Mostly I will talking about NDU, so keep that in mind.
One of our competitor sad to a customer that in situation when in HA system one controller has fall, second will not switch in to "Write Through Mode" (which is not the best idea for the performance) and will continue "cache data" (but will have one point of failure which is Controller or NVRAM). As far as I know FAS systems not supporting "Write Through mode" and it can't be switched manually although.
They complain that after second controller will die, because of it data in NVRAM will (can) die as well. So theoretically we can have non-consistent (for a little bit, for the size of not written) data after we change (restore) the controllers.
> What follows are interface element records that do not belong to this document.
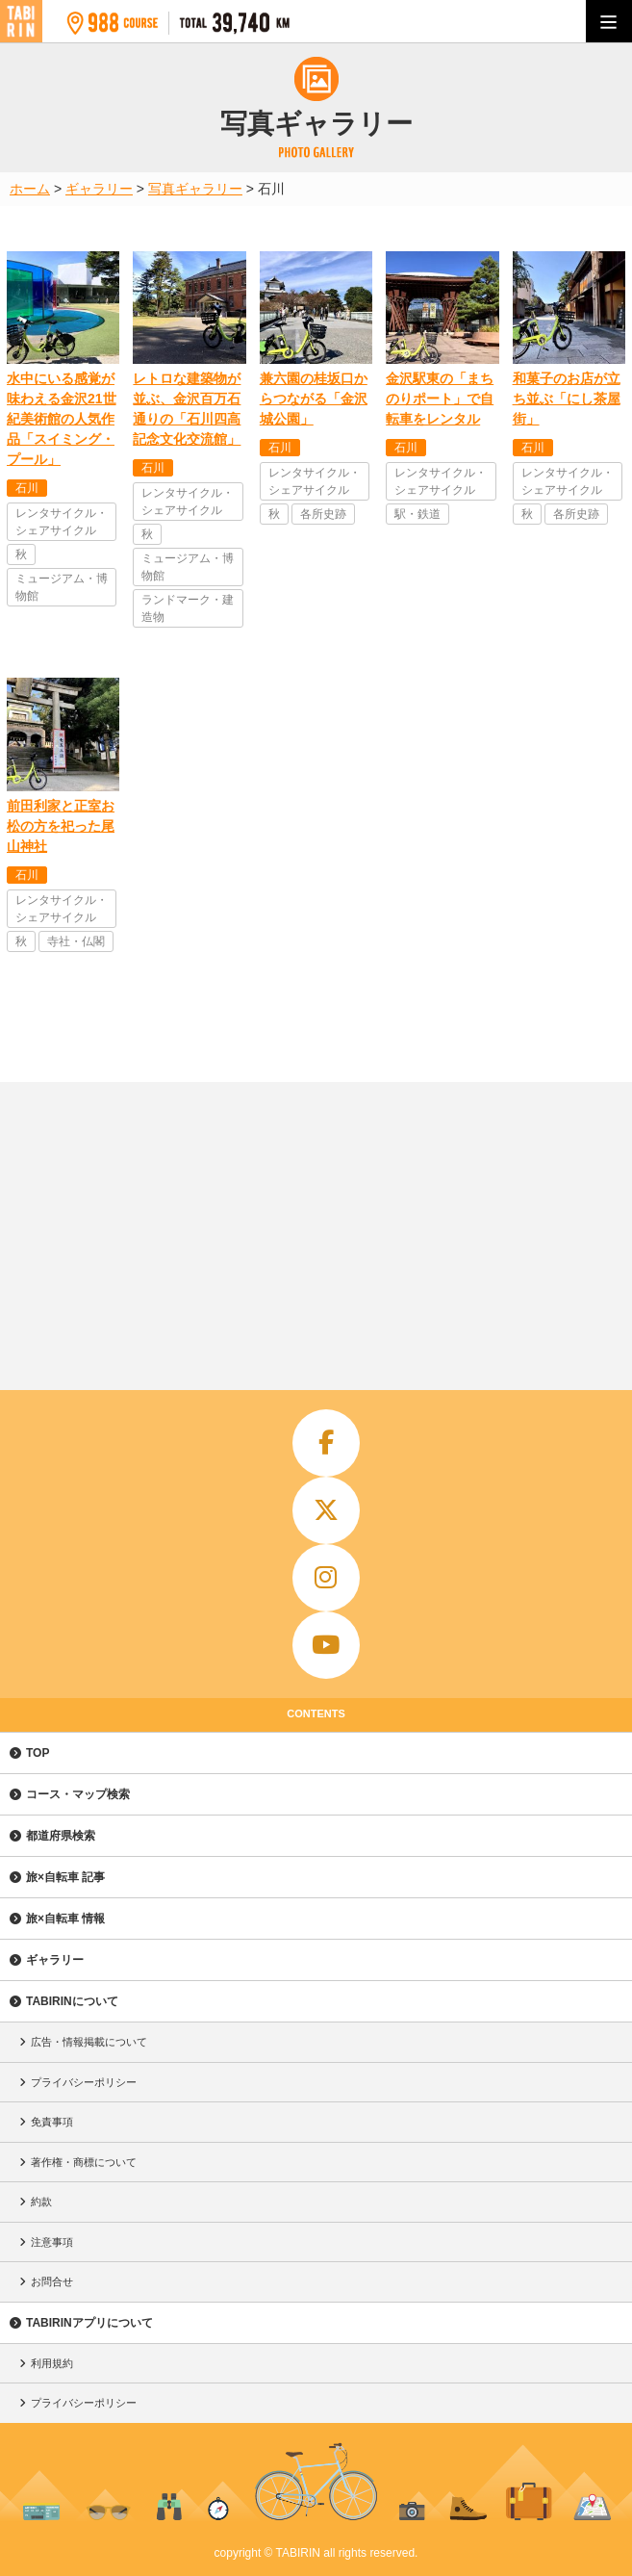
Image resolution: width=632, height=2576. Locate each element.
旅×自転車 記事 (65, 1877)
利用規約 (52, 2363)
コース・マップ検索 (78, 1794)
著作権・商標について (84, 2162)
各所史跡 (323, 514)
That can be very dangerous for some apps especially in SAN environment. From that point of view NetApp should not recommend "not disruptive update" (NDU) for 2 node systems, which include alternately update of each controllers.
>Some other vendors will switch to write-through if partner fails. This eliminates risk of lost acknowledged writes due to remaining controller failure. Stress point here being “acknowledged”.
In my opinion in this case NAS environment not so sensitive for such an event (at list we loose consistency for some files not whole FS). So I'm interesting mostly in SAN with such a failure.
It seams reasonable so the question is simple: how to replay for that?
Sounds like they made that up. Nvram mirrors between controllers. No writes are lost in an ha event. A partner instance of the failed controller is brought up. I guess they could say when running on one node it is at risk. But so is the competitor. And not likely they mirror their nvram like NetApp.
You miss the point. Some other vendors will switch to write-through if partner fails. This eliminates risk of lost acknowledged writes due to remaining controller failure. Stress point here being “acknowledged”. I’m not aware that NetApp have ability to do it (may be undocumented option?). And yes, those vendors do mirror write cache across controller pair, of course, to eliminate SPOF. Some are using intent log on external SSD disks which are taken over by partner.
I know at least one system which claims to redistribute cache mirroring across remaining nodes if more than two are present.
SAN or NAS does not really matter. On disk state is always crash consistent up to the latest CP. So in case of NVRAM failure on a single filer you lose some amount of uncommitted data. It is true that in file server environment impact is probably less severe than in database environment.